Assess where you're going, Wignall says.
"If you're going to the islands, the Caribbean, southern California, 100-speed film is very good. It's the best image quality you're going to get. It's terrific in bright light.
"If you're using a zoom camera," Wignall says, "and you're not sure that it's going to be bright, bright light, probably the best film to choose is just an average film, like 200. The 200-speed film is plenty fast enough for even a fairly gray day, and it's slow enough so that you're going to get excellent image quality.
"If you're going to be photographing anything where the light is going to start to get dim, and you can't use a flash -- like a cathedral in France -- then you need to go to a little bit faster film. 400 is perfect for that.

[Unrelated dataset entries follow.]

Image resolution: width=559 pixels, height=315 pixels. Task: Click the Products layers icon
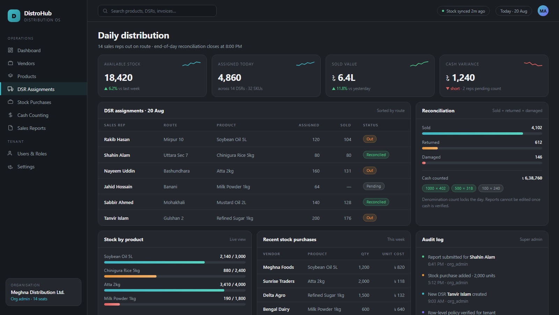[x=10, y=76]
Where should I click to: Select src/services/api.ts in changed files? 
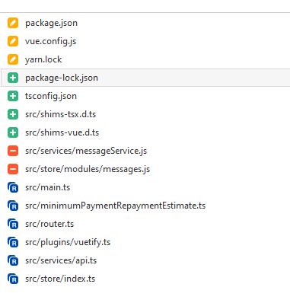click(61, 260)
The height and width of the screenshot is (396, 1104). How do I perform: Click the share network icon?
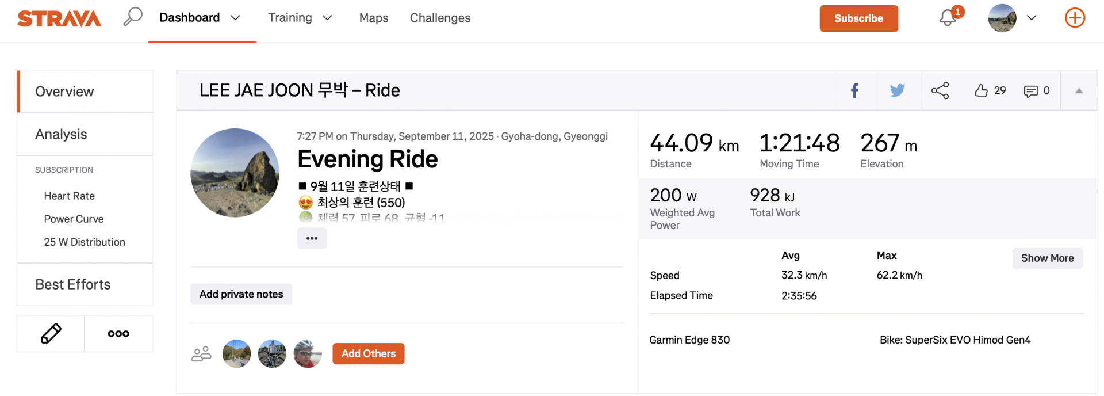click(x=940, y=90)
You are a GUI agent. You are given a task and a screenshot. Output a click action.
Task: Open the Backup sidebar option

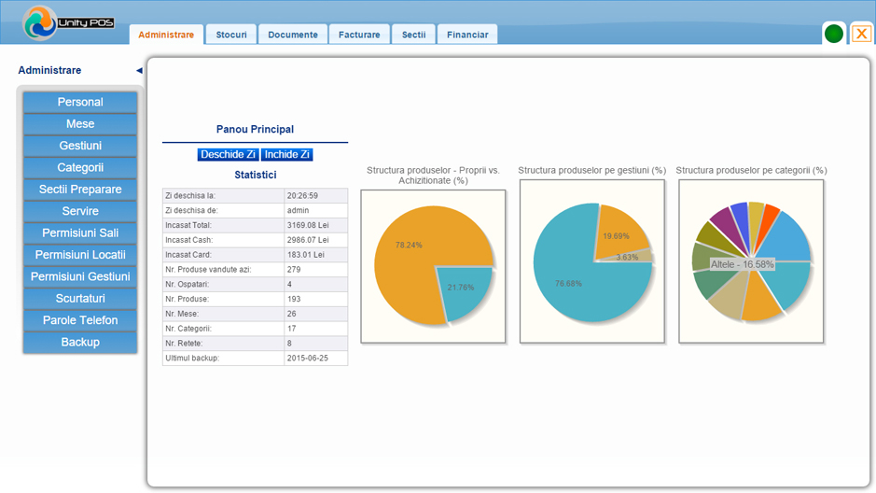click(x=80, y=343)
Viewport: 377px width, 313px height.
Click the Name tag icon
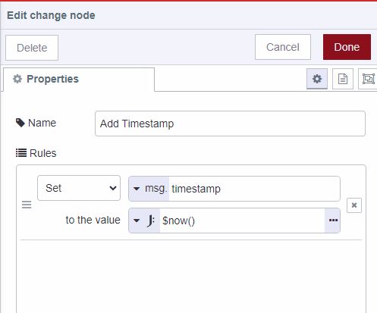[20, 123]
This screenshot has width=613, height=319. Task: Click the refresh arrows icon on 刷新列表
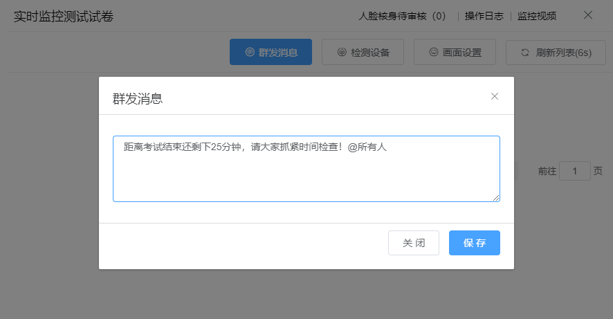click(525, 53)
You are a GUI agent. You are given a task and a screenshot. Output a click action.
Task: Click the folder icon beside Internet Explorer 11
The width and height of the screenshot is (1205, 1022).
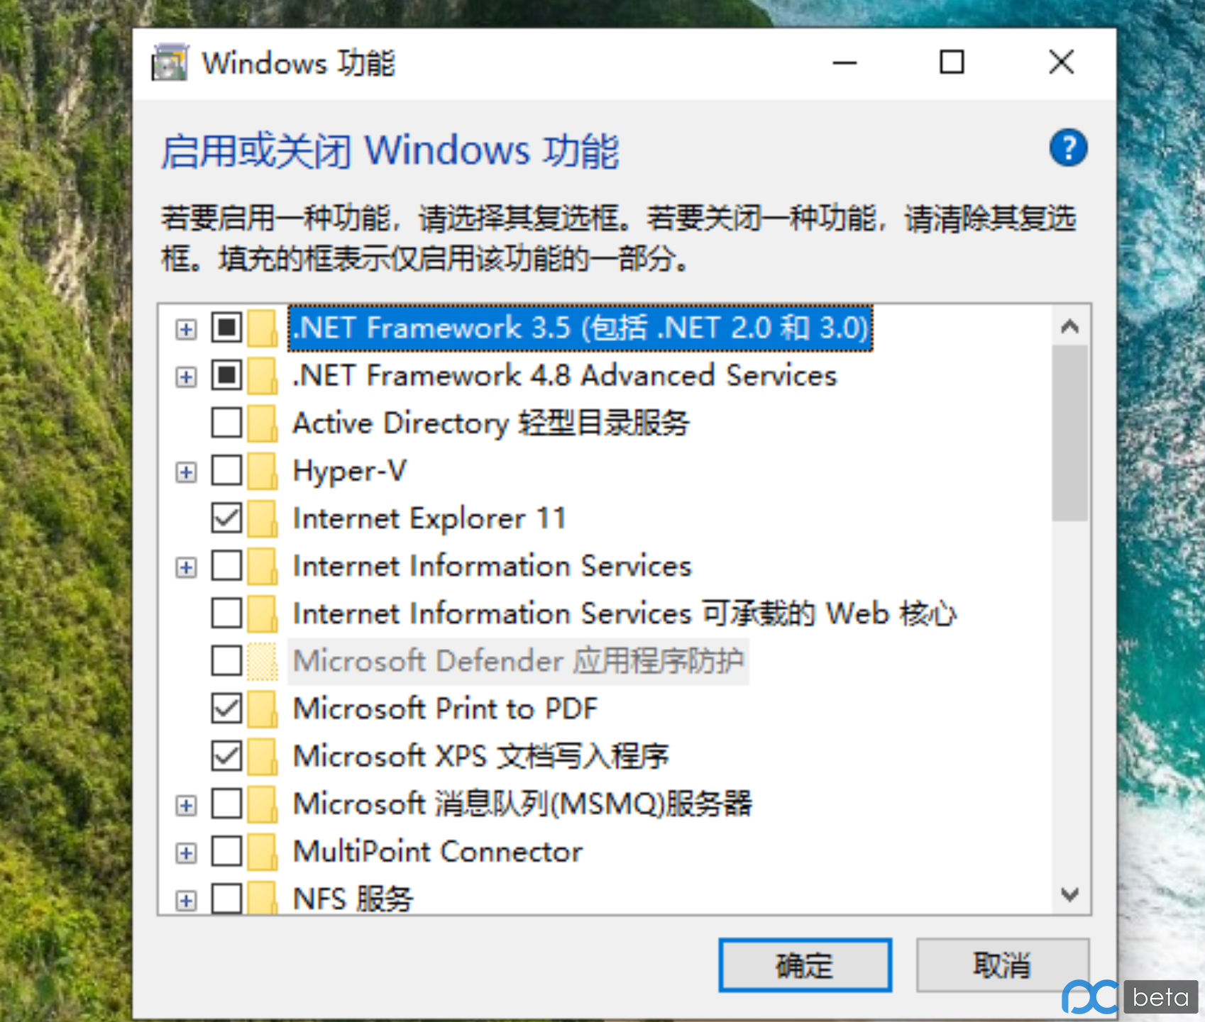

"If you go to another extreme -- if you're going to be photographing at night; if you like to take pictures in restaurants of your friends just by the light that's in the room; if you want to photograph a stage show like a concert or something -- then an 800-speed film is probably what you're going to need. "
Besides lighting, you must think about whether your subject will be moving.
"If you know there's going to be action involved," Wignall says, "it's better to use faster film because the camera will be able to select a faster shutter speed which will, in turn, help it stop the action.
"If I were shooting anything with action involved in it, I would shoot nothing less than a 200-speed film and probably a 400-speed film."
Hedge your bets. If you're not sure what you're going to encounter, Wignall advises using 200-speed film as a base film and carrying a couple of rolls of 400 or 800 just in case.